With AIs/vibe coding/whatever you want to call it, there is no such benefit. It's more an opportunistic thing. You can delegate or do it yourself. If delegating is overall faster and better, it's an easy choice. Otherwise, it's your own time you are wasting.

Using this stuff (like everybody else) over the last two years has definitely planted the thought that I need to start thinking in terms of having LLM friendly code bases. It seems I get a lot better results when things are modular, well documented, and not too ambiguous. Of course that's what makes code bases nice to work with in general so these are not bad goals to have.

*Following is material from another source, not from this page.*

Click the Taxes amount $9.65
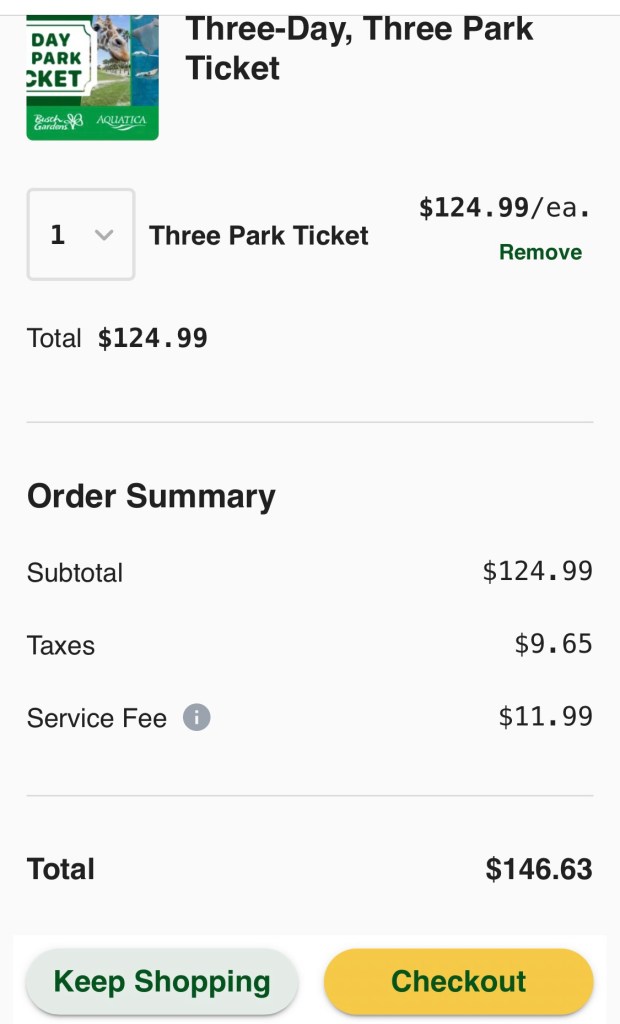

Working with large code bases is hard and expensive (more tokens) and create room for ambiguity. So, break it up. Modularize. Apply those SOLID principles. Or get your agentic coding tool of choice to refactor things for you. No need to do that yourself. All you need to do is nudge things in the right direction. And that would be a good idea without AIs anyway. So, all this stuff does is remove excuses for you to not have better code.

If you only vibe code and don't care, you just create a big mess that then needs cleaning up. Or for somebody else to clean up because what's your added value at that point? Your vibes aren't that valuable. Working software is. The difference between a product that makes money and a vibe coded thing that you look at and than discard is that one pays the bills and the other one is just for your entertainment.